* [PROBLEM TO WORK ON]:
Print out the data below. Do not alter a single line.

* [SUPPLIED INFORMATION]:

---

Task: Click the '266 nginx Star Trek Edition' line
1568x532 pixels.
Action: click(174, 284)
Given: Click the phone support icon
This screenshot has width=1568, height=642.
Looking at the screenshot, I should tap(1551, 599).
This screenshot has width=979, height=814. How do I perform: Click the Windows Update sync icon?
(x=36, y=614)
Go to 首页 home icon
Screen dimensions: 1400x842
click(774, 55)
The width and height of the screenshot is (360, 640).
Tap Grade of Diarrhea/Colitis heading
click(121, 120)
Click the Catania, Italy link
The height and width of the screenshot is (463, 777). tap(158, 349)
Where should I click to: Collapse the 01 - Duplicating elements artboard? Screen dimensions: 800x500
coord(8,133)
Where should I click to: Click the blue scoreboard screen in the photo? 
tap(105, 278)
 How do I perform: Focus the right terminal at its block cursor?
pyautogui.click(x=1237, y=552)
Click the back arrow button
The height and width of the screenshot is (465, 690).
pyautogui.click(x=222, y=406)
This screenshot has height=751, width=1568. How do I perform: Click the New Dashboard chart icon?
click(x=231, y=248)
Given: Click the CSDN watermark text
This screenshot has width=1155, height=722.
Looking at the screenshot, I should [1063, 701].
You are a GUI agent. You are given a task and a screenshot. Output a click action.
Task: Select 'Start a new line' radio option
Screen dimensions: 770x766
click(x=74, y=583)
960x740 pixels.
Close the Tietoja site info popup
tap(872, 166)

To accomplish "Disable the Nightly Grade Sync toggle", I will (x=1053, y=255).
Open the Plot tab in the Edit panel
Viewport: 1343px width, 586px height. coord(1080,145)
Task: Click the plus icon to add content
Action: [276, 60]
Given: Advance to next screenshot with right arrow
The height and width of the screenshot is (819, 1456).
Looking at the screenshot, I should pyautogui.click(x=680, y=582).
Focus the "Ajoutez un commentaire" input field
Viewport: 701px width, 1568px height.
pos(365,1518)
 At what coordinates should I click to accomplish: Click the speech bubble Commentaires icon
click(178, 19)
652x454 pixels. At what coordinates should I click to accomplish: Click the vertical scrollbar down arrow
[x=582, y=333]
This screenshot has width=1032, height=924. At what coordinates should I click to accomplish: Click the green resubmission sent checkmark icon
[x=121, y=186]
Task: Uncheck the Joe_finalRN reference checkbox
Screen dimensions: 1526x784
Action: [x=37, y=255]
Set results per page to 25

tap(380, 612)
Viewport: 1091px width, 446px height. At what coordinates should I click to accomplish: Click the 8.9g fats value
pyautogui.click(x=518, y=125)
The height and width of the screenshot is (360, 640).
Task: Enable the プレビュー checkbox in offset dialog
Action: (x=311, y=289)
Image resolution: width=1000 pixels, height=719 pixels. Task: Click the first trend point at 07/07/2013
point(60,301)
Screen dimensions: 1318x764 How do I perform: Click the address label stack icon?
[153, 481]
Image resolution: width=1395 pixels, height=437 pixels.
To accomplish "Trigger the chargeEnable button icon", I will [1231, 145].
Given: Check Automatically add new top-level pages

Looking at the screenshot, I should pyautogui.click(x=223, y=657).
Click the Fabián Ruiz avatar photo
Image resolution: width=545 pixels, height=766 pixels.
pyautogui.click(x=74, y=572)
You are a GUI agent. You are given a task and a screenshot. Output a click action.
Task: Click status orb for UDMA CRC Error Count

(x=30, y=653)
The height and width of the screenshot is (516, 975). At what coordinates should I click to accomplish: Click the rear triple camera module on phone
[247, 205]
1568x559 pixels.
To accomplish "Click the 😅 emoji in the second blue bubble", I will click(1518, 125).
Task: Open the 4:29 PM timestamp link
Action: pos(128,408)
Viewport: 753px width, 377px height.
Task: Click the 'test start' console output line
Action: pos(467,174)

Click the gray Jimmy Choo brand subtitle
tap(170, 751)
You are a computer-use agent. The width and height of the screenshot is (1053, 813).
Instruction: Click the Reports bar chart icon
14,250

---

* [THE ANSWER]:
Task: Click the '266 nginx Star Trek Edition' line
1568x532 pixels.
Action: click(174, 284)
Given: Click the phone support icon
This screenshot has width=1568, height=642.
Looking at the screenshot, I should tap(1551, 599).
This screenshot has width=979, height=814. How do I perform: Click the Windows Update sync icon?
(x=36, y=614)
Go to 首页 home icon
Screen dimensions: 1400x842
click(774, 55)
The width and height of the screenshot is (360, 640).
Tap Grade of Diarrhea/Colitis heading
click(121, 120)
Click the Catania, Italy link
The height and width of the screenshot is (463, 777). tap(158, 349)
Where should I click to: Collapse the 01 - Duplicating elements artboard? Screen dimensions: 800x500
coord(8,133)
Where should I click to: Click the blue scoreboard screen in the photo? 
tap(105, 278)
 How do I perform: Focus the right terminal at its block cursor?
pyautogui.click(x=1237, y=552)
Click the back arrow button
The height and width of the screenshot is (465, 690).
pyautogui.click(x=222, y=406)
This screenshot has height=751, width=1568. How do I perform: Click the New Dashboard chart icon?
click(x=231, y=248)
Given: Click the CSDN watermark text
This screenshot has width=1155, height=722.
Looking at the screenshot, I should [1063, 701].
You are a GUI agent. You are given a task and a screenshot. Output a click action.
Task: Select 'Start a new line' radio option
Screen dimensions: 770x766
click(x=74, y=583)
960x740 pixels.
Close the Tietoja site info popup
tap(872, 166)

To accomplish "Disable the Nightly Grade Sync toggle", I will (x=1053, y=255).
Open the Plot tab in the Edit panel
Viewport: 1343px width, 586px height. coord(1080,145)
Task: Click the plus icon to add content
Action: [276, 60]
Given: Advance to next screenshot with right arrow
The height and width of the screenshot is (819, 1456).
Looking at the screenshot, I should pyautogui.click(x=680, y=582).
Focus the "Ajoutez un commentaire" input field
Viewport: 701px width, 1568px height.
pos(365,1518)
 At what coordinates should I click to accomplish: Click the speech bubble Commentaires icon
click(178, 19)
652x454 pixels. At what coordinates should I click to accomplish: Click the vertical scrollbar down arrow
[x=582, y=333]
This screenshot has width=1032, height=924. At what coordinates should I click to accomplish: Click the green resubmission sent checkmark icon
[x=121, y=186]
Task: Uncheck the Joe_finalRN reference checkbox
Screen dimensions: 1526x784
Action: [x=37, y=255]
Set results per page to 25

tap(380, 612)
Viewport: 1091px width, 446px height. At what coordinates should I click to accomplish: Click the 8.9g fats value
pyautogui.click(x=518, y=125)
The height and width of the screenshot is (360, 640).
Task: Enable the プレビュー checkbox in offset dialog
Action: (x=311, y=289)
Image resolution: width=1000 pixels, height=719 pixels. Task: Click the first trend point at 07/07/2013
point(60,301)
Screen dimensions: 1318x764 How do I perform: Click the address label stack icon?
[153, 481]
Image resolution: width=1395 pixels, height=437 pixels.
To accomplish "Trigger the chargeEnable button icon", I will [1231, 145].
Given: Check Automatically add new top-level pages

Looking at the screenshot, I should pyautogui.click(x=223, y=657).
Click the Fabián Ruiz avatar photo
Image resolution: width=545 pixels, height=766 pixels.
pyautogui.click(x=74, y=572)
You are a GUI agent. You are given a task and a screenshot. Output a click action.
Task: Click status orb for UDMA CRC Error Count

(x=30, y=653)
The height and width of the screenshot is (516, 975). At what coordinates should I click to accomplish: Click the rear triple camera module on phone
[247, 205]
1568x559 pixels.
To accomplish "Click the 😅 emoji in the second blue bubble", I will click(1518, 125).
Task: Open the 4:29 PM timestamp link
Action: pos(128,408)
Viewport: 753px width, 377px height.
Task: Click the 'test start' console output line
Action: pos(467,174)

Click the gray Jimmy Choo brand subtitle
tap(170, 751)
You are a computer-use agent. The width and height of the screenshot is (1053, 813).
Instruction: Click the Reports bar chart icon
14,250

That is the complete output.